The Biden edict mirrors a trend in the private sector. Bosses are imposing more strict in-office mandates as new data from the US Bureau of Labor Statistics (BLS) showed productivity slumped slightly since the end of the COVID-19 pandemic. Over the past two years, productivity declined 1.9%, according to BLS, “the sharpest two-year decline in over 75 years of recorded data.”

"While remote work tends to increase individual productivity, in-person work seems to drive collective or collaborative productivity. As a result, leaders in the private sector and government have been calling for more in-person interaction in offices," said J.P. Gownder, a vice president and principal analyst at Forrester Research.

There's a perception — often unproven — that more days in the office will lead to better overall outcomes, according to Gownder.  "But we know that there are diminishing returns to the number of days spent in-office; after a certain point, employees are coming in just for the sake of coming in, rather than for any real collaborative purpose," he said.

Studies have shown that most bosses believe remote work hurts worker productivity. A survey of 20,000 people in 11 countries by Microsoft this spring found that 85% of business leaders believe the shift to hybrid work made it harder to remain confident employees are being productive.

The dip in productivity was in stark contrast to the pandemic, when it actually rose. Between the second quarter of 2020 and the second quarter of 2021, labor productivity increased by 1.8%, compared with an average annual increase of 1.4% from 2005 to 2019.

According to Kastle Systems, a provider of key fob security technology for 2,600 buildings in 47 states, the 10-city average occupancy rate on the company’s so-called Back to Work Barometer  was 49.2% last week. While it was a slight drop from a week earlier when occupancy was at 50.2%, it remained close to the highest occupancy rate since March 2020. Additionally, every city on the Back to Work Barometer saw occupancy gains this year. (The Barometer includes cities such as Chicago, New York City metro, Dallas metro, Los Angeles and San Francisco.)

On average, employees save 72 minutes in commute time every day when they’re allowed to work from home rather than in the office, according to the Global Survey of Working Arrangements (G-SWA) study performed by the National Bureau of Economic Research (NBER). And recent studies have shown when employees don’t commute, they more often use the additional time to work.

On average, those who work from home devote 40% of their commute time savings to primary and secondary job tasks, 34% to leisure, and 11% to caregiving.

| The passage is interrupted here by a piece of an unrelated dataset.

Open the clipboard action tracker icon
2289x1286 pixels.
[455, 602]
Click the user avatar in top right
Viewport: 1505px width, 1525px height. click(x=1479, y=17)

Research from Gartner found flexible hybrid-work models outperform others in terms of employee outcomes such as intent to stay at an organization, fatigue, and performance. All three translate directly to an organization’s bottom line.

“Progressive organizations recognize this; they will not only be able to capitalize on the benefits of hybrid work, but also be employers of choice on the talent market,” Caitlin Duffy, director of Gartner Research’s HR practice, said in an earlier interview. “Employees want the autonomy, flexibility, and freedom to integrate work into their lives in the way that works best for them, and organizations can provide it by transitioning to hybrid and remote-work models.”

While hybrid has won in the marketplace overall and is an effective policy for many employers and employees, there are trade-offs to  mandating more days in the office, according to Forrester's Gownder.

"Altogether, agencies must balance the flexibility that drives up employee experience and employee productivity against the cultural and team-based gains associated with in-office work, according to Gownder. One example, he said, is the US government needs to take care to remain competitive in labor markets. 

"It can't always pay as high a salary as the private sector, so benefits like effective, generous hybrid work policies can help it attract and retain top talent," Gownder said.